I've never really noticed Capra's direction before but he was in fine form here. Capra had won three best directing Oscars in five years (a record that still stands) and felt naturally he could do no wrong. Continuity is spot on here and the framing seems to be perfectly suited. Take a look at the scene where Smith runs into Senator Paine's lovely daughter Susan (Astrid Allwyn) and the camera stays below their wastes and all we see is Smith clumsily fumbling with his hat. The case of the elusive hat returns when Susan calls him on the phone and there is even a joke to buy him a hat that will stay on his head. It's a subtle move that doesn't have much to do with the plot but says an awful lot about Smith and his nearly complete incomprehension of the opposite sex. Even on first meeting we are not convinced on Susan. She is introduced to us and Smith as one of five girls requesting a donation. She doesn't particularly stand out from the other pretty faces and it is only when Paine introduces her do we even know she's someone besides a charity case. Nothing to slight Astrid Allwyn but she is far from the beauty queen top billed Jean Arthur is.

The relationship between the two is built in a wonderful fashion. For starters Smith never really seems to lose his nerve with Saunders (Arthur). He has roughly three stages with her. First he calls her Miss Saunders, then while writing his bill with her they warm up to the point of him calling her just Saunders like everyone else. It is at this point that Smith seems to step out of his complete buffoonery and is able to look at Saunders as something of an equal. He never completely loses his cool but you can catch a few glances and pauses in his speech that lets us know he is getting slightly distracted with his well qualified secretary.
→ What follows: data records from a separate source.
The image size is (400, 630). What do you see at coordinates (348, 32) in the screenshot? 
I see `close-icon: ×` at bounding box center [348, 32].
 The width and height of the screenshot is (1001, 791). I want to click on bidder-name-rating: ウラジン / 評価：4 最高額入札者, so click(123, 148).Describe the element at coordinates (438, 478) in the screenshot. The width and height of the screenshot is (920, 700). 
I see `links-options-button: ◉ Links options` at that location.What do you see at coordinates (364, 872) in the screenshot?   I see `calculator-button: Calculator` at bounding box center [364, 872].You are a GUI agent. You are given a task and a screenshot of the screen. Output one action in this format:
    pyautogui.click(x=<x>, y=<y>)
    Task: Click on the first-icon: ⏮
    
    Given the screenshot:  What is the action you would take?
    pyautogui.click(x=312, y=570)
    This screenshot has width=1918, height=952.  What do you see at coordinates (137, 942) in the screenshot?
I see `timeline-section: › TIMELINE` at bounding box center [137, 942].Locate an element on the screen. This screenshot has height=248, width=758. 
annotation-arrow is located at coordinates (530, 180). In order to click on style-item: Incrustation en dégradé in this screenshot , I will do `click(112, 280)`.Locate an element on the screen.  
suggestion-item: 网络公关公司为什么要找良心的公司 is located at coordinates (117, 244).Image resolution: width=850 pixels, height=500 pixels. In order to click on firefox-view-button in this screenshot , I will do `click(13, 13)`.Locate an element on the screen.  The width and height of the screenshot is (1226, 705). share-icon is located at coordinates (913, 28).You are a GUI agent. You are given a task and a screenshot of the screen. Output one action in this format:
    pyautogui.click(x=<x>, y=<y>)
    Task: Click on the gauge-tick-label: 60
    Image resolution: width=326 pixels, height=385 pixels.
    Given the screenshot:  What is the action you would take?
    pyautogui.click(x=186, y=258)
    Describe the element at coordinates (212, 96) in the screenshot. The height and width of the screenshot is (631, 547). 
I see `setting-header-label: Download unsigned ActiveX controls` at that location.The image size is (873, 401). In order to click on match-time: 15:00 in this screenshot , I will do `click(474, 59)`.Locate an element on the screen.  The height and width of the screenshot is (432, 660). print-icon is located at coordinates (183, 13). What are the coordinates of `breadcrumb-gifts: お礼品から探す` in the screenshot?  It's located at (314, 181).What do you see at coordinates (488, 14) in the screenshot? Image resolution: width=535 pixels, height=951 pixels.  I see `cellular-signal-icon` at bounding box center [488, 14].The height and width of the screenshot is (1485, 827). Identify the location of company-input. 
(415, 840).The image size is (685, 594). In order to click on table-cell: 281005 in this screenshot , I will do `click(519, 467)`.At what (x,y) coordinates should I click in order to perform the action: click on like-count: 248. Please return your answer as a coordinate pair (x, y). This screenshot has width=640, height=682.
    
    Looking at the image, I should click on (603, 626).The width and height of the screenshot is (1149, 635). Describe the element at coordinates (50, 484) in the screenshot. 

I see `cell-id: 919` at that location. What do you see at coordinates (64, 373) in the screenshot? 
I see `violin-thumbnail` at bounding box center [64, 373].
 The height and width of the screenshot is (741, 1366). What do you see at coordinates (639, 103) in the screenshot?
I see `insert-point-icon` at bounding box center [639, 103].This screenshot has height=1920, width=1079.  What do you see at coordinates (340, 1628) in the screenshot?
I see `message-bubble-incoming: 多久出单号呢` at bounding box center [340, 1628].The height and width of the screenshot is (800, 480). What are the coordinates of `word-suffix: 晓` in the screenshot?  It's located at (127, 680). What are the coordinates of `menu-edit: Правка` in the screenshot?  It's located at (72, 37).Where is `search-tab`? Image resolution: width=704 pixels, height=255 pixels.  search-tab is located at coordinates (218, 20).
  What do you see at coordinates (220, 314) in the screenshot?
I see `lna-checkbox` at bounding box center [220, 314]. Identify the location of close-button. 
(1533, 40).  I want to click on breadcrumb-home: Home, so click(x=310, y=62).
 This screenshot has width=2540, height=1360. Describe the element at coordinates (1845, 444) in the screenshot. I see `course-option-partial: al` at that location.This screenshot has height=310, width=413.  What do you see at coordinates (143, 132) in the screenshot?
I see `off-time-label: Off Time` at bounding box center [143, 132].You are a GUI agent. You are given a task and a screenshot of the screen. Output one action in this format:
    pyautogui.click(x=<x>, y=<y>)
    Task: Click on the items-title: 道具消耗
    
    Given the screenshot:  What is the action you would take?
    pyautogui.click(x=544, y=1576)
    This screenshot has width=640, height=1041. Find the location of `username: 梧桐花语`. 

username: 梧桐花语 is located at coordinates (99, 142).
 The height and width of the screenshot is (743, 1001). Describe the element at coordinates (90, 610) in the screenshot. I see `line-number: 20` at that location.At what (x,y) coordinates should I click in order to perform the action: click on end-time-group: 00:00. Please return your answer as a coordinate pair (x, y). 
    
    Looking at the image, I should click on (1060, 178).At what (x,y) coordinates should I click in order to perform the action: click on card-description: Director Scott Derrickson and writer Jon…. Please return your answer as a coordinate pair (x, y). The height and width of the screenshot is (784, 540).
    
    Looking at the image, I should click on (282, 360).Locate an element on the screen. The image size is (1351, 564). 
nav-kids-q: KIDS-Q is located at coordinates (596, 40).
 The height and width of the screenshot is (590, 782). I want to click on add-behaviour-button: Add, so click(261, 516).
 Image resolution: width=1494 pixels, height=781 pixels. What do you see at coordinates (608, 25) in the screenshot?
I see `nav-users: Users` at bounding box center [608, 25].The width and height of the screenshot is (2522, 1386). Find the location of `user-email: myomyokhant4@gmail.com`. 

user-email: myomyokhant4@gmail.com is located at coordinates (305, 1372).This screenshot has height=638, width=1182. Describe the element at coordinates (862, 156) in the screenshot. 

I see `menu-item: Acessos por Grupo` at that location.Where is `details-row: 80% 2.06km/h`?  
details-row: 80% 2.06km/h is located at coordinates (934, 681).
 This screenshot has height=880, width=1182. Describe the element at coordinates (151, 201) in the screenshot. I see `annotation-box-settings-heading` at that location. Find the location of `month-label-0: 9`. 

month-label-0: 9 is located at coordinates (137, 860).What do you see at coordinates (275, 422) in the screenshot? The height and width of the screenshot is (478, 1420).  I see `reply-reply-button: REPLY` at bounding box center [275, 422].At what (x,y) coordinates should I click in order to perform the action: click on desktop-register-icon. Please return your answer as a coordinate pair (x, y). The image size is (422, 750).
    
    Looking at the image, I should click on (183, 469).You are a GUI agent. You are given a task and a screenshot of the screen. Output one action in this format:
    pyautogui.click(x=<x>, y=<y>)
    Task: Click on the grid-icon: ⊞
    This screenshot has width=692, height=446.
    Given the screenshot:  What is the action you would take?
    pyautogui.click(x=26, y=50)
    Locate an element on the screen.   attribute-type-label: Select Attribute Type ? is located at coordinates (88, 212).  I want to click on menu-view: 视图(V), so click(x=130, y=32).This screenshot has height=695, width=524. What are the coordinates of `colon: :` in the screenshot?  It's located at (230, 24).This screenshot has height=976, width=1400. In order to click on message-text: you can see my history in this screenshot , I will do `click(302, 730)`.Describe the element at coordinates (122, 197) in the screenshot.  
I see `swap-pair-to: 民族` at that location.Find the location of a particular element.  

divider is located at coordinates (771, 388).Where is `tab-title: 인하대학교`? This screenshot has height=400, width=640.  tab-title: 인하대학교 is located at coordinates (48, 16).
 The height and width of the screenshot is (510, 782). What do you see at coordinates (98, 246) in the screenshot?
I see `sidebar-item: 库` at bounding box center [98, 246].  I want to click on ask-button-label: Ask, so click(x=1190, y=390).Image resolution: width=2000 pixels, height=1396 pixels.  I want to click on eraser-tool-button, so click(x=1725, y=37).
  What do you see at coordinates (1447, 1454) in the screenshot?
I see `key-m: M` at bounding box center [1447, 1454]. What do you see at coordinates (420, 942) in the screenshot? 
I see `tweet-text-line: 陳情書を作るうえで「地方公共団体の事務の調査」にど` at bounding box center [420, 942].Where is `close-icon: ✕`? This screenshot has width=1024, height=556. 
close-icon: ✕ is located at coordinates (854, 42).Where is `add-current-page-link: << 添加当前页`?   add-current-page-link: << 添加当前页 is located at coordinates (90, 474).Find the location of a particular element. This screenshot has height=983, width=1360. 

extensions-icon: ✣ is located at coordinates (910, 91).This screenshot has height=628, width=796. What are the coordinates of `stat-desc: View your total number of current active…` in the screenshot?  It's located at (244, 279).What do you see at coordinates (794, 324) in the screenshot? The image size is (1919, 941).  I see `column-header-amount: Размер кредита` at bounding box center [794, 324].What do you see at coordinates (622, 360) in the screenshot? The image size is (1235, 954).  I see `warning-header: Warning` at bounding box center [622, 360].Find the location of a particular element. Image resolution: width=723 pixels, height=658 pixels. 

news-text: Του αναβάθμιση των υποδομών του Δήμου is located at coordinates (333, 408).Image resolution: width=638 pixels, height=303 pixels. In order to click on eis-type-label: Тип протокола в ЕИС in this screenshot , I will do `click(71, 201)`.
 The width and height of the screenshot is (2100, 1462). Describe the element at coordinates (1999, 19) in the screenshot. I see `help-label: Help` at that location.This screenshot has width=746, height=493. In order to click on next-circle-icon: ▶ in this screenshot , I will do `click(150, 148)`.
By the end of the film once they are in love does he have the nerve to call her Clarissa, her first name that he learns while writing the bill. Her transition is in a separate trajectory. Smith "wakes up" to the world of politics while Saunders slowly regains her faith in the American dream. Smith makes her a believer just as he had already won over the boys in the country, and as he almost instantly wins us over. She in turn educates him on how to go about getting anything done and is his very noticeable coach, feeding him careful advice during his filibuster that lasts over 23 hours.

Robert Donat won an Oscar in 1939 for his portrayal of an energetic young school teacher who enriches the lives of several generations of boys in Goodbye Mr. Chips, yet Stewart has almost the same character arch in only a matter of weeks, producing the same result of endearing the youngest boy to a senior senator. Stewart is able to be funny in goofy way as well as witty, clumsy and finally confident. His transition is complete and although most people are either won or lost in regards to his coarse voiced final collapse, the performance was commanding from the start. It's nearly impossible not to feel some of his enthusiasm for the capital and this country, although at times like Saunders conveys sometimes you just want to sedate the boy.

I found myself at odds with a friend of mine who had only recently started watching Capra's films. He hated Mr. Smith and desperately wanted Gary Cooper to kill himself at the end of Meet John Doe. Perhaps there is a cynicism in him that can't express the deliberately populist sentiments in Capra's films. However I find it nearly impossible not to love his films, particularly this one. It reminds me that at least at one point in time this country stood for something and that maybe we all can individually defeat the Taylor's of the world.